Batch vs online inference:

  • Batch jobs allow heavier feature computation (multi-table aggregations, ML-derived features, large lookups) because latency tolerance is high.
  • Online inference requires features retrievable in sub-100 ms, which typically means pre-computed feature stores, low-cardinality lookups, or lightweight real-time aggregations. This constraint must be identified during problem framing — not after the model is trained.

Cold start: for user- or item-based tasks, clarify the cold-start scenario before modeling. What happens for a new user with zero history? What is the fallback? Cold-start handling often drives architecture decisions (e.g., content-based fallback, popularity prior, or a separate cold-start model).

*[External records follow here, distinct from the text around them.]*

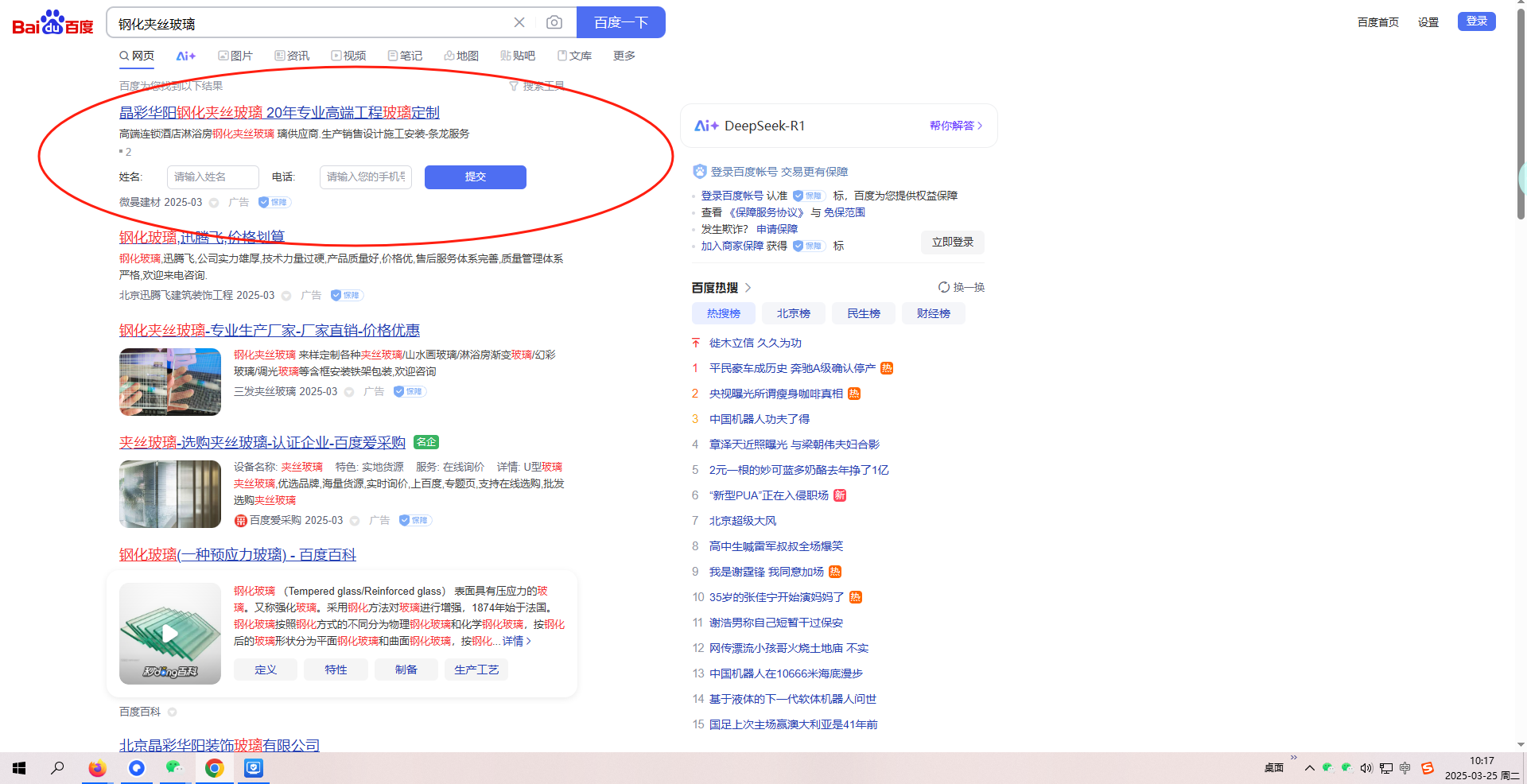1527x784 pixels.
Task: Open Google Chrome from the taskbar
Action: [x=214, y=768]
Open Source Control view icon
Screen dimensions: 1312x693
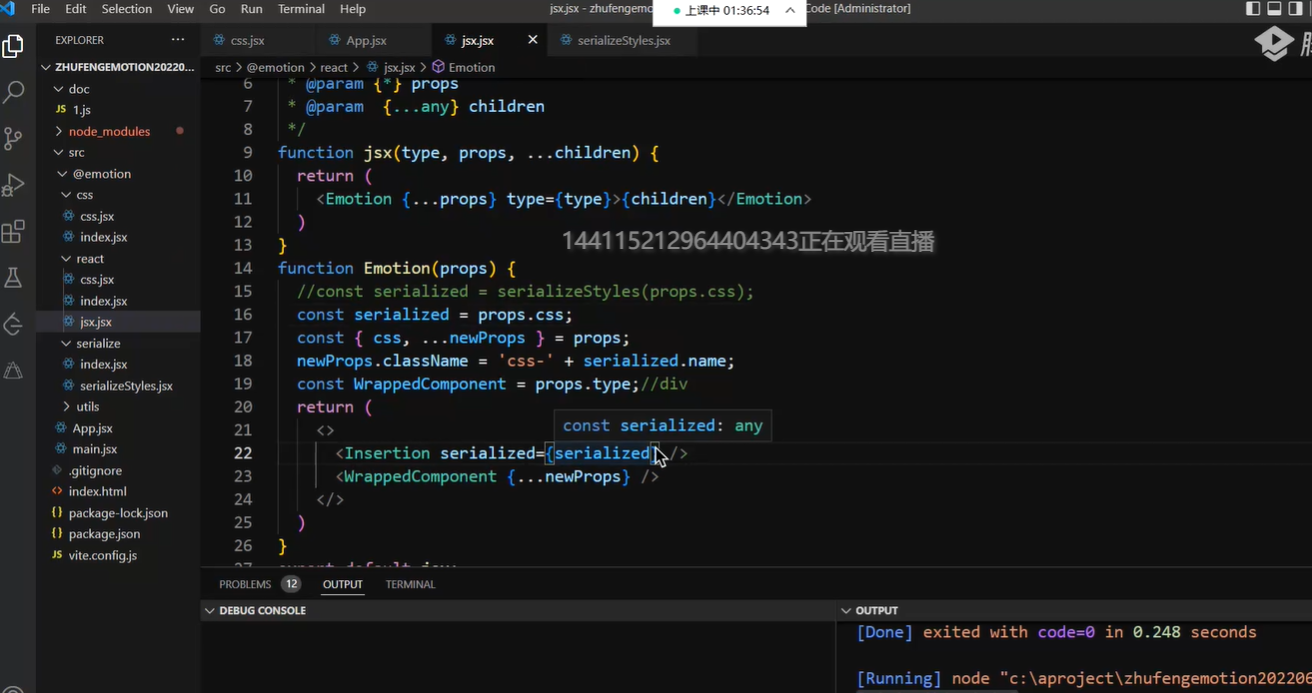(14, 138)
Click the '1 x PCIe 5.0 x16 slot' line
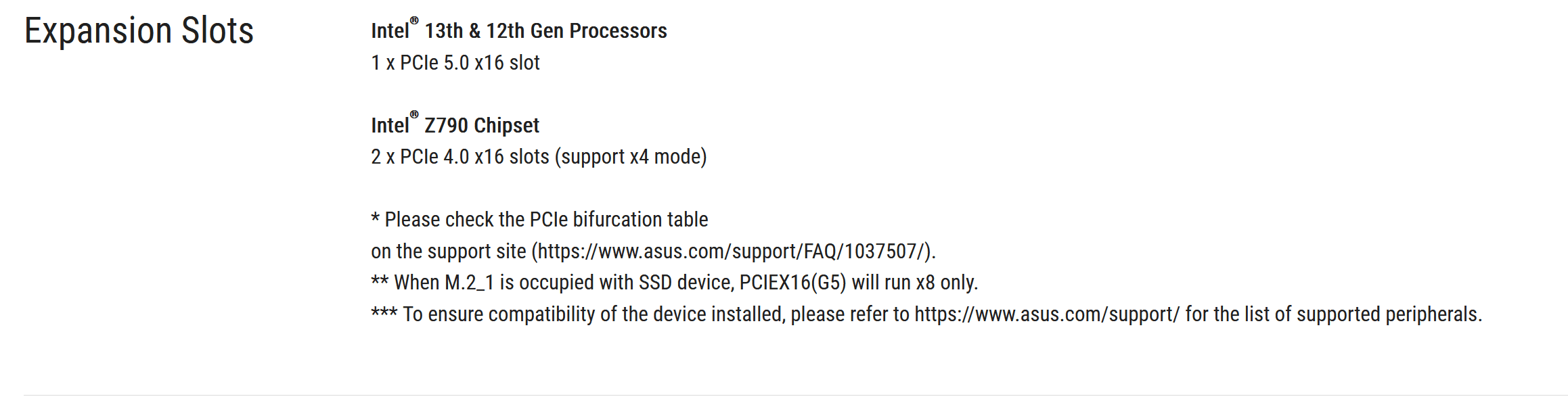Screen dimensions: 1568x403 click(455, 63)
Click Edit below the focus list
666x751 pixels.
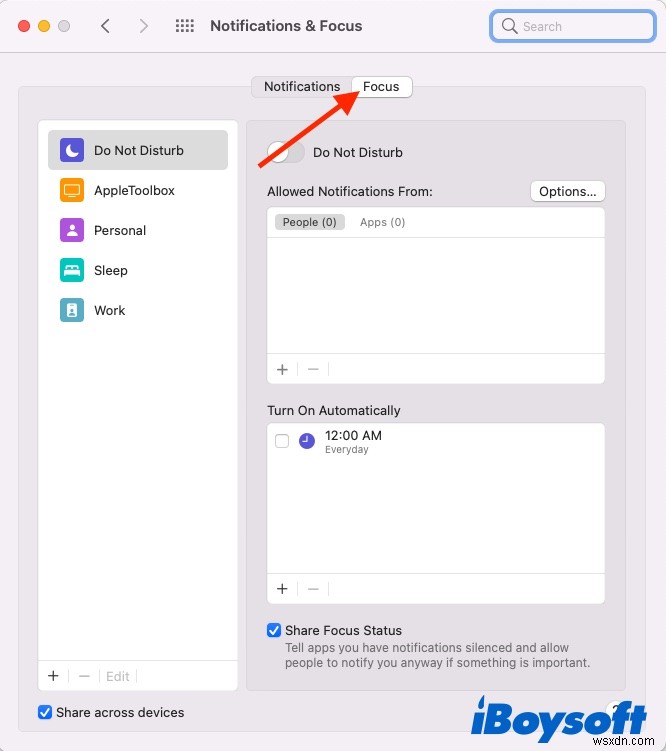tap(118, 676)
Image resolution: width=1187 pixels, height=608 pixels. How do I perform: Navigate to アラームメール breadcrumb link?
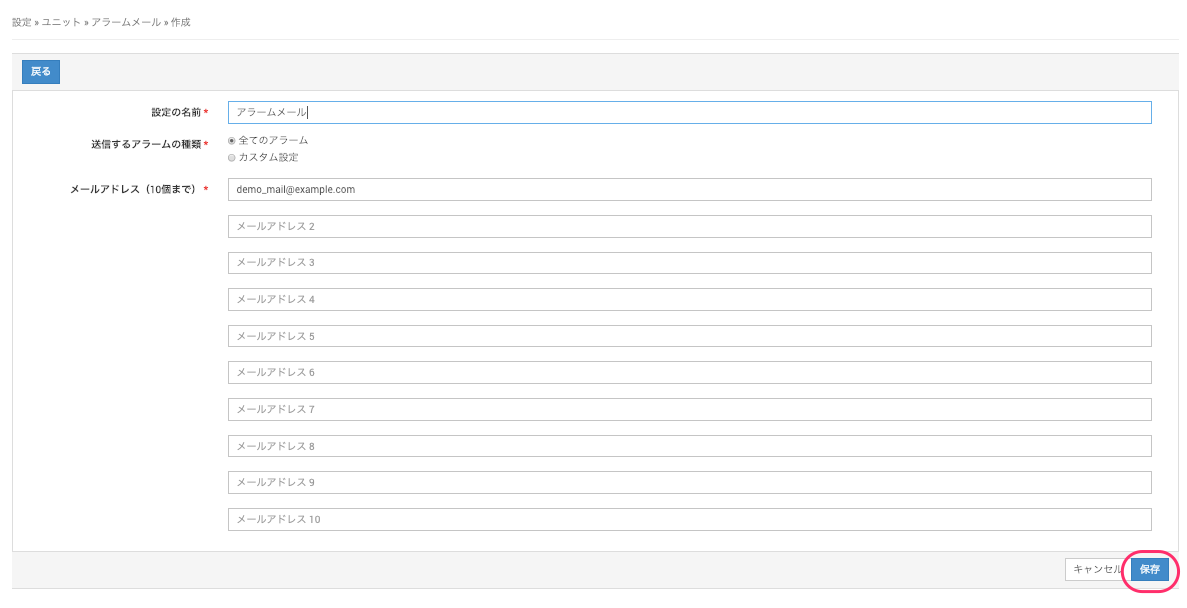(125, 22)
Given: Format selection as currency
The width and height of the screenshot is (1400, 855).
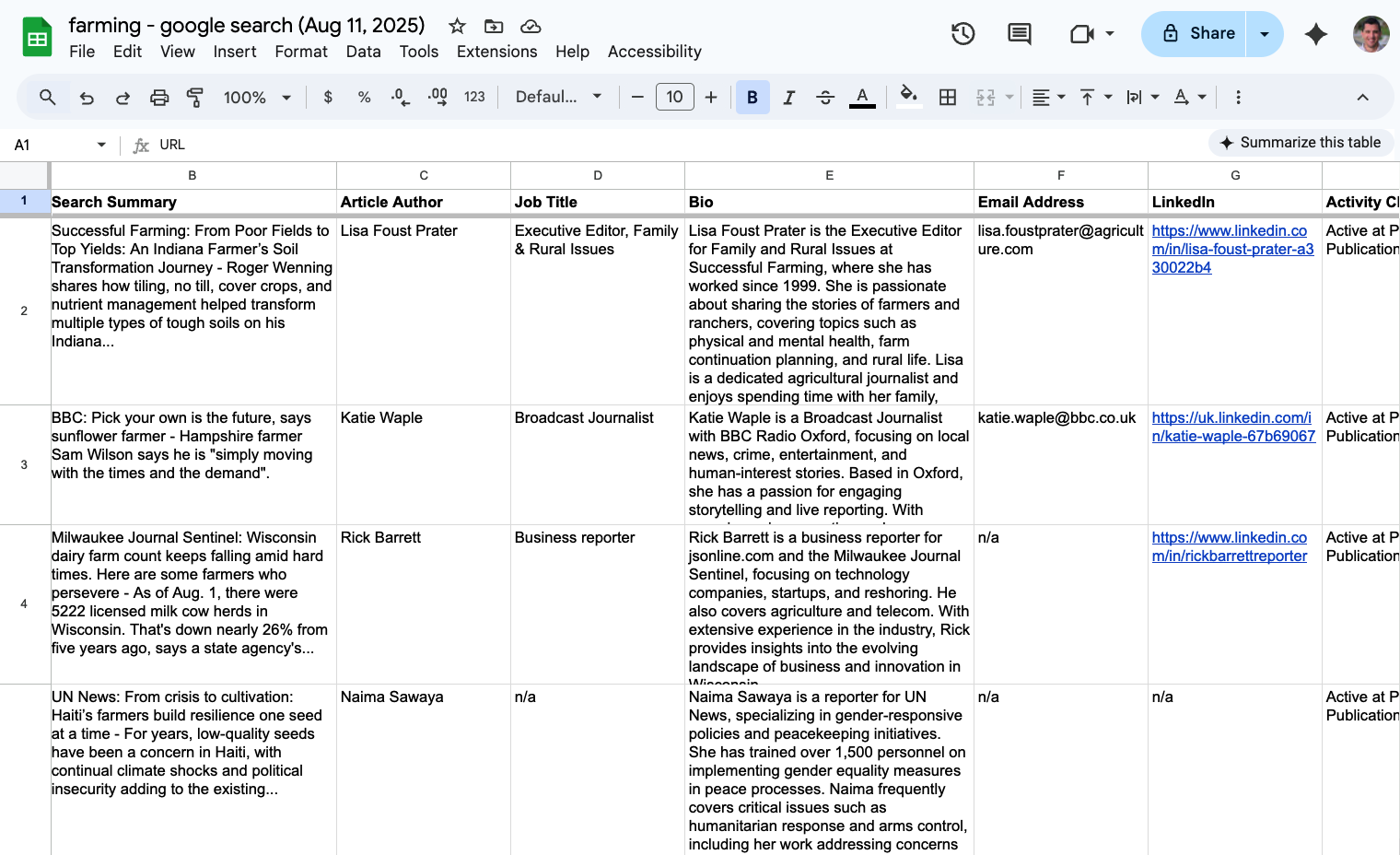Looking at the screenshot, I should point(328,97).
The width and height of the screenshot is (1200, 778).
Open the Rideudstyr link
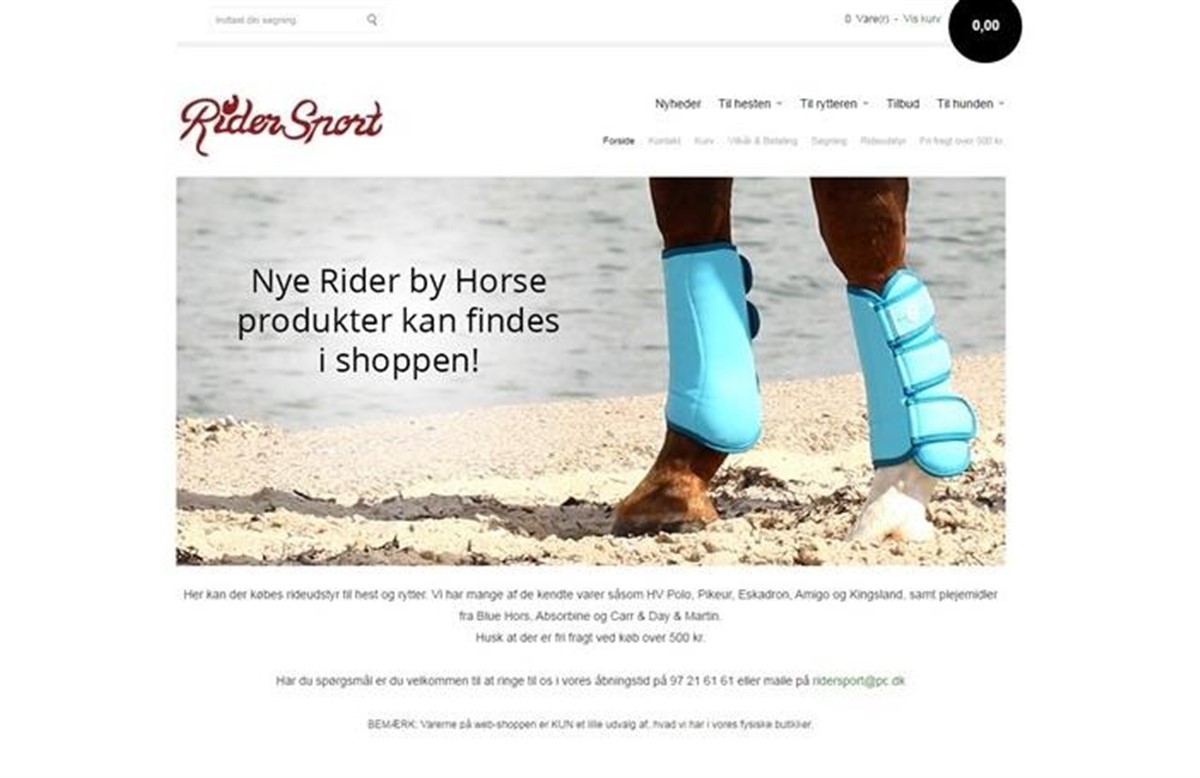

Data Availability Assessment

Even a perfectly framed problem is infeasible if the necessary data cannot be obtained. Answer these questions before committing to a design:

  1. Inference-time availability: can every required feature be computed at inference time without access to information that arrives after the prediction timestamp? If not, the feature cannot be used.
  2. Label availability: is the label obtainable for training examples? Account for annotation cost, annotation lag (e.g., a churn label requires waiting 30 days), and whether historical labels exist at all for cold-start periods.
  3. Representativeness: is the training distribution representative of the deployment distribution? Systematic exclusions in historical data (survivorship bias, selection bias, policy artifacts) will silently degrade real-world performance.
  4. Minimum viable dataset size:
    • Rough heuristic for linear models: at least 10× the number of parameters per class.
    • For neural networks, dataset size typically matters more than architecture choice; scaling laws favour more data over deeper models in the low-data regime.
  5. When data is insufficient: consider transfer learning (pre-train on related data), data augmentation (synthetic examples), semi-supervised learning (unlabelled data), or reframing as a simpler problem with fewer parameters. If none of these are viable, the problem may not be solvable with ML at the required performance level — and that conclusion is itself valuable.

Success Criteria

Define before any modeling:

  • Primary metric: the single metric that drives decisions (e.g., F1 @ threshold 0.5, RMSE in dollars).
  • Constraints: latency (< 100 ms), memory (< 2 GB), interpretability (must explain each decision), fairness (max 5 pp demographic parity gap).
  • Business acceptance threshold: the minimum performance required for deployment.
  • Offline → online gap: clarify whether offline metrics proxy for actual business value; validate with an A/B test.

Framing Checklist

  1. What is the prediction target? (exact label definition)
  2. What are the natural input features? (avoid leakage)
  3. What is the deployment context? (batch vs online, cold-start vs warm-start)
  4. Is this a distribution shift risk? (train/test from same distribution?)
  5. What are the cost asymmetries? (FP vs FN costs)
  6. What human fallback exists?
  7. What is the annotation process and what is the expected label noise level?
  8. Is the split time-based or random, and is point-in-time correctness enforced?
  9. Is data available at inference time, or does it require a separate pipeline?

Applications

  • Reframing fraud detection as a ranking problem (flag top suspicious cases) rather than binary classification when label noise is high.
  • Choosing MAE over MSE for insurance claim amount prediction where large outliers are legitimate.
  • Identifying data leakage: a feature recorded after the prediction time must be excluded.

Trade-offs

  • A tightly specified metric may not align with the true business objective (Goodhart’s law).
  • Multi-objective problems (e.g., accuracy + fairness + cost) require explicit weighting or constraint satisfaction — there is no free lunch.

References

  • Sculley et al. (2015). “Hidden Technical Debt in Machine Learning Systems.” NeurIPS.
  • Zinkevich (2022). “Rules of Machine Learning: Best Practices for ML Engineering.” Google.
  • Ratner et al. (2017). “Snorkel: Rapid Training Data Creation with Weak Supervision.” VLDB.